Короче сказать, впечатление был кошмарное: темно, грязно, воняет и все копошится и шуршит. И на этом фоне, кроме нас троих, хозяева: Иван, его жена Фрося, двое дочерей лет восьми-десяти и младенец Николай.

Как-то, еще в Анге, одна из дочерей Лихачева сказала:

– В Усть-Тьярме хорошо! Живешь в бараке – своя койка, тумбочка на двоих. Житуха! А вот когда расселяют по квартирам, как, например, в Харске, – ох не люблю! Нет хуже квартир!

Но у меня к баракам было какое-то отвращение: всегда в толпе, на глазах у всех: что-то от казармы и от стада. На квартире, казалось, лучше, все-таки в семье. Вот в Харске мне пришлось пересмотреть свои взгляды и отказаться от предубеждений. Спору нет, плохо в бараке, но на квартире хуже.

Но нам еще повезло: хозяева наши были сердечные люди. Больше того, благодаря их великодушию мы смогли хоть один раз поесть досыта! Впрочем, великодушие было не так уж удивительно, просто хозяин не был настолько голоден, чтобы съесть ту часть конских кишок, которая пришлась на его долю при разделе издохшей от чесотки леспромхозовской лошади... Эта конская требуха, не очищенная от содержимого, сперва немного протухла, а затем замерзла. Хозяин не стал с нею возиться и уступил ее нам с Лотарем. Труднее всего было эти кишки разморозить, что я и сделала у проруби на реке Хар. Дальше пошло все гладко: я их вычистила, выскоблила, вывернула и прополоскала.

 

 

 

Анна Михайловна, хоть и «профессор кулинарии», наотрез отказалась от попытки изготовить изысканное блюдо из этой требухи. И надо было видеть, как мы с Лотарем уплетали за оба уха это варево! Варила я его в чугунке без дна. Дно вставила деревянное и варила, обкладывая чугунок углями.

Ну и наелись же мы! Анна Михайловна не могла побороть отвращения и в нашей трапезе участия не принимала; мы же с Лотарем не смогли оторваться от чугунка, пока его не опорожнили. От еды мы разомлели и еле дышали.

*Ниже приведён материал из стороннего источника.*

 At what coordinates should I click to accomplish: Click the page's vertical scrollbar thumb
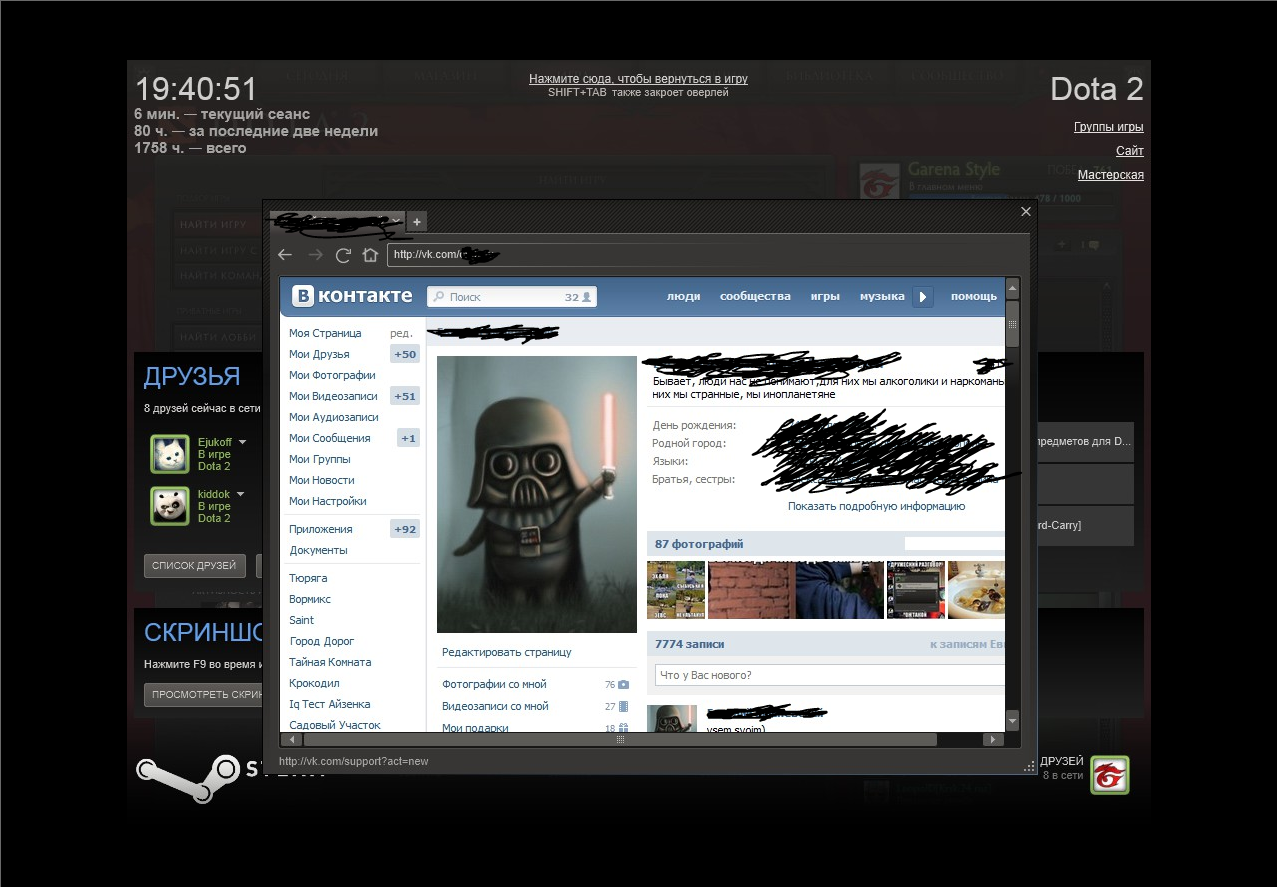click(1012, 331)
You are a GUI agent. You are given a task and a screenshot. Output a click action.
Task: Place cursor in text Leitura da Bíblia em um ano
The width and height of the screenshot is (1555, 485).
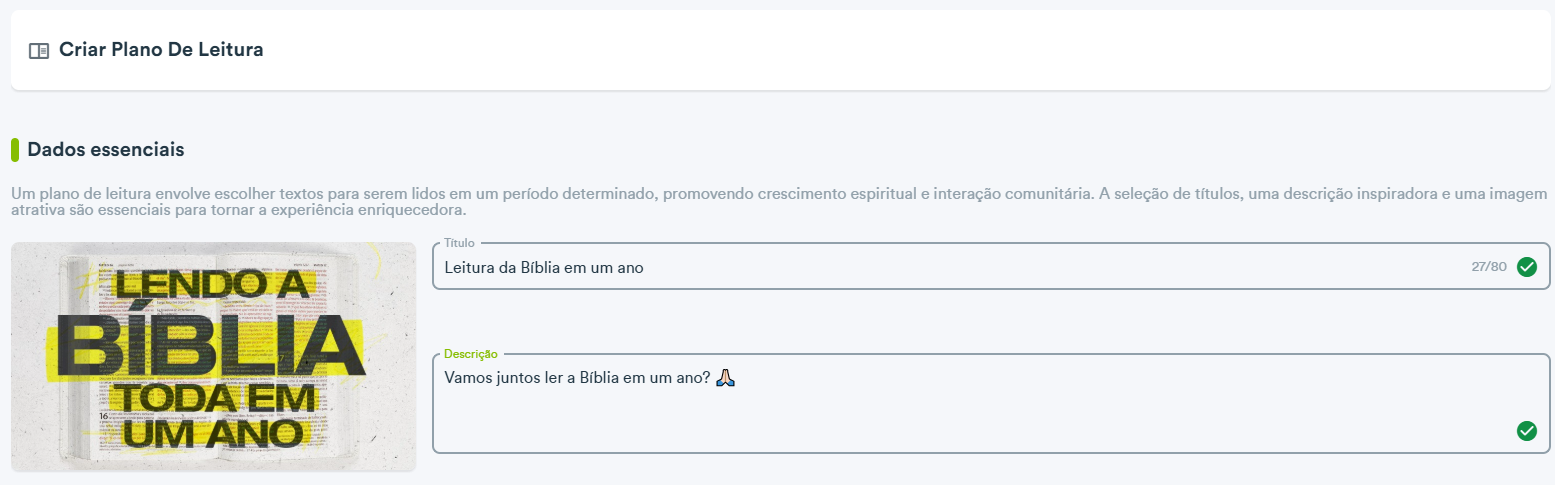pos(544,268)
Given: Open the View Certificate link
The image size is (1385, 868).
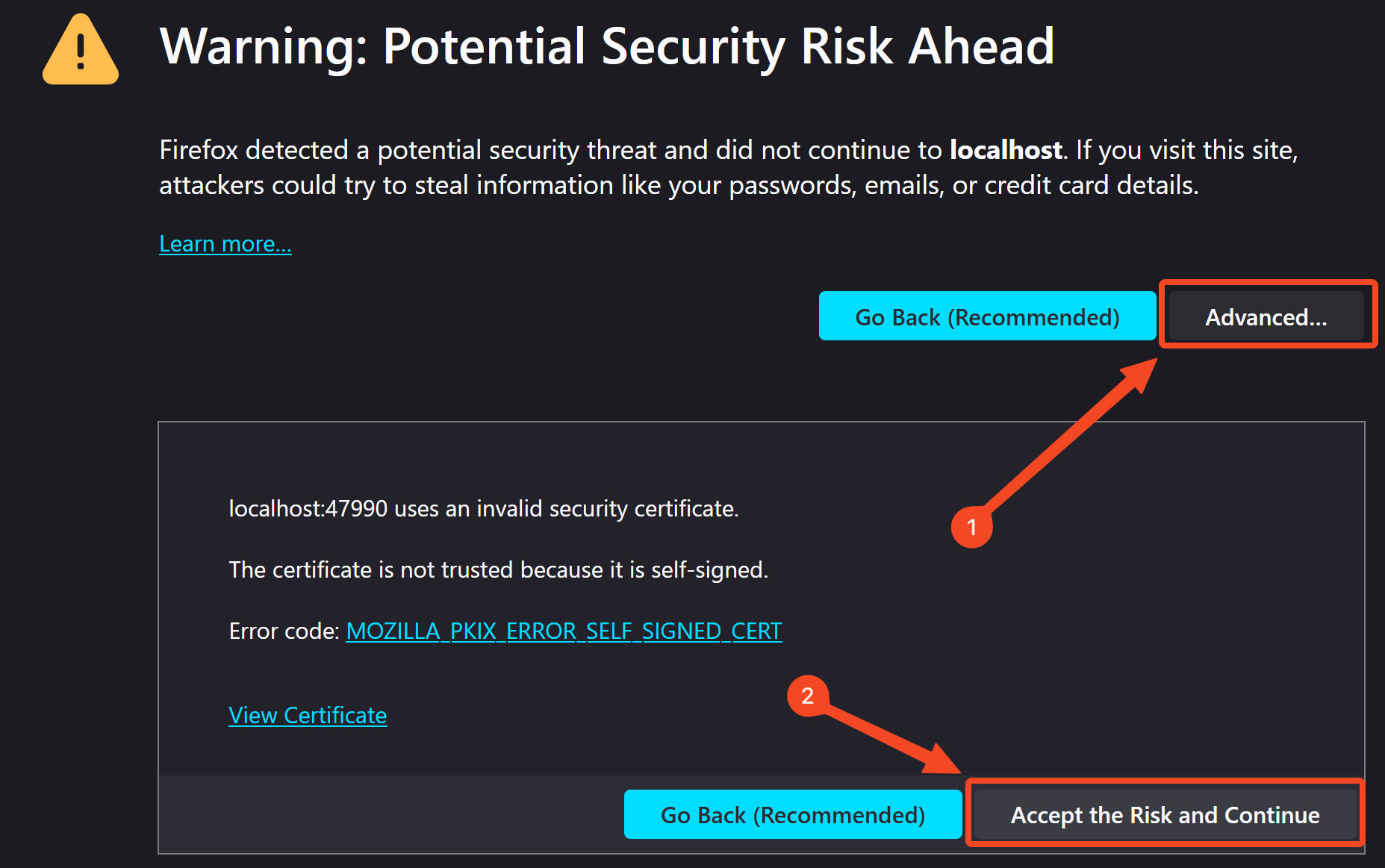Looking at the screenshot, I should click(x=308, y=716).
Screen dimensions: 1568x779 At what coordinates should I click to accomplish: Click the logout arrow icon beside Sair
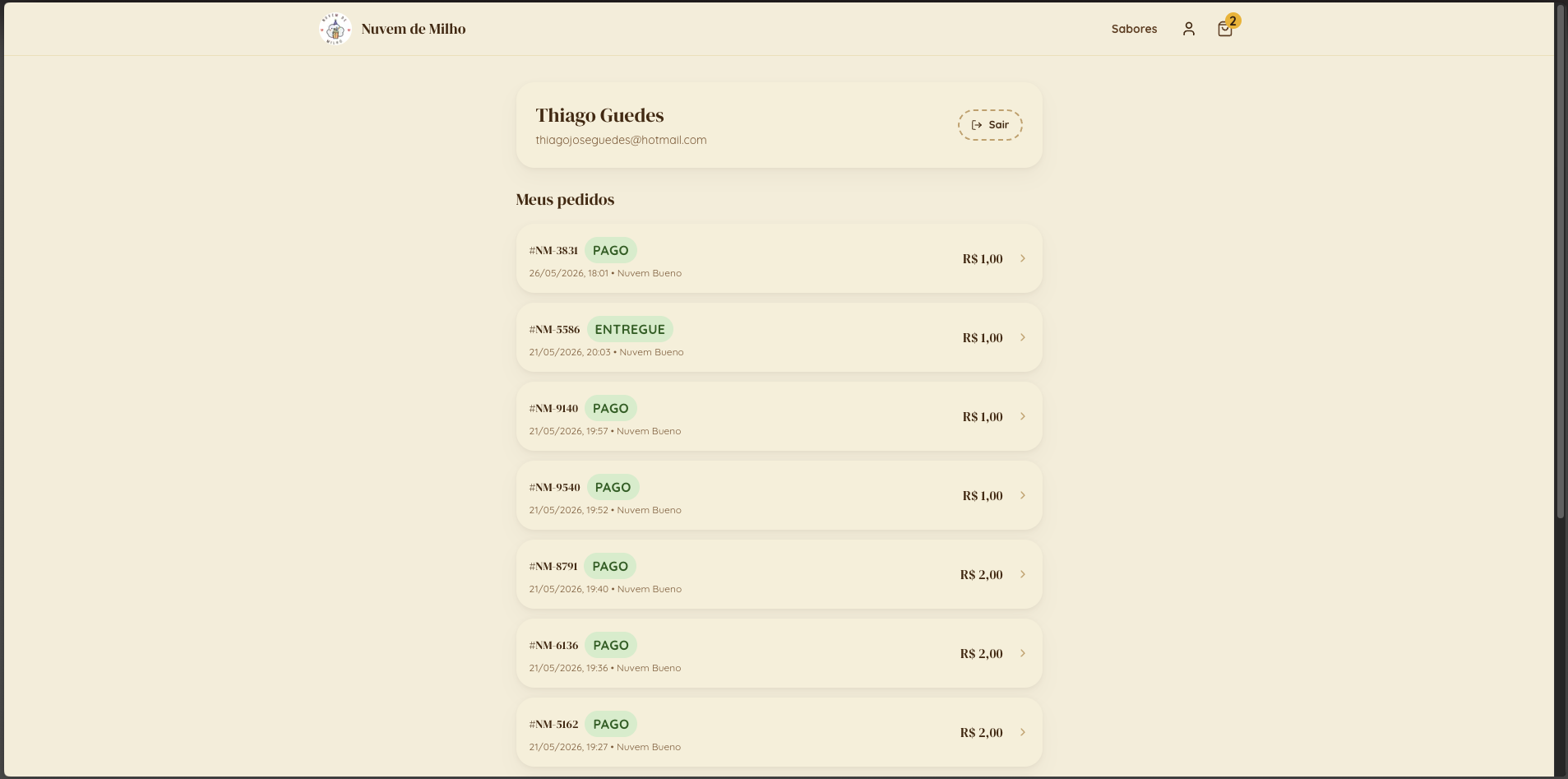(976, 125)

– Давайте условимся, – сказал Лотарь, – ежегодно отмечать число 11 ноября – день, когда мы в первый раз поели досыта!

Увы! Правильней было бы сказать – в последний.-

 

Щука и взаимная выручка

– В воскресенье будет полнолуние, – сказал нам хозяин. – Мы с Петром Чоховым пойдем ночью рыбачить. Если хочешь, попытай счастье и ты.

– Разумеется, хочу! Но надо же иметь какие-то снасти?

– Э, да ты не понимаешь! Нынче снега мало выпало. Лед толстый, рыба задыхается. Вот мы кое-где пробьем лунки – рыба к ним и подойдет дышать. Кроме того, мы знаем, где родники. Лед там тонкий – воздух просачивается. Есть места: ударь каблуком – и дыра! Вот из таких лунок рыбу черпаком знай выгребай на лед! Ну а которая от нас увильнет, снова к лунке вернется. Сможешь ее поддеть – твое счастье!

Разумеется, не рассказать об этом Лотарю было бы не по-товарищески. (Миньки уже не было, он вернулся в Суйгу.) Лотарь сперва с восторгом согласился. Когда же дошло до дела, тут уж другой разговор. После целого дня работы, когда все тело разломило от усталости, под шерстяным стеганым одеялом (он спал вместе с матерью) так тепло... Мороз лютый: градусов 30, должно быть! А там еще промокнешь, да на таком морозе... Нет, ни за что он не пойдет! И я пошла одна, захватив мешок.

Ночь была неправдоподобно красивой! Луна до того ослепительно-яркая, что звезд на небе почти не видать. Зато на снегу загорались и переливались разноцветыми искрами тысячи звезд. Полное безветрие. Сосны и ели не роняют снега. Тишина. Лишь изредка гулко треснет дерево. И опять белое безмолвие...

 

 

У Ивана и Петра «черпаки»: к держаку прикреплен обод из гнутой черемухи, на него натянут кусок сети. У меня – ничего в руках. И пустой мешок. Вот лунка. Быстро прорубив тонкий лед, проворно и ритмично погружая в прорубь черпаки, они выбрасывают на лед трепещущую рыбешку. Чебаки и окуни, реже – щучки и ерши. Идут дальше. Так и ко второй, и к третьей лунке. Вот они подходят к месту, поросшему тростником, возле крутого берега. Здесь ключи. Лед тонок, и, кроме того, тростники служат отдушинами. Петро просто каблуком пробивает лед. Рыбы под ним видимо-невидимо, и они начерпали две изрядных кучки.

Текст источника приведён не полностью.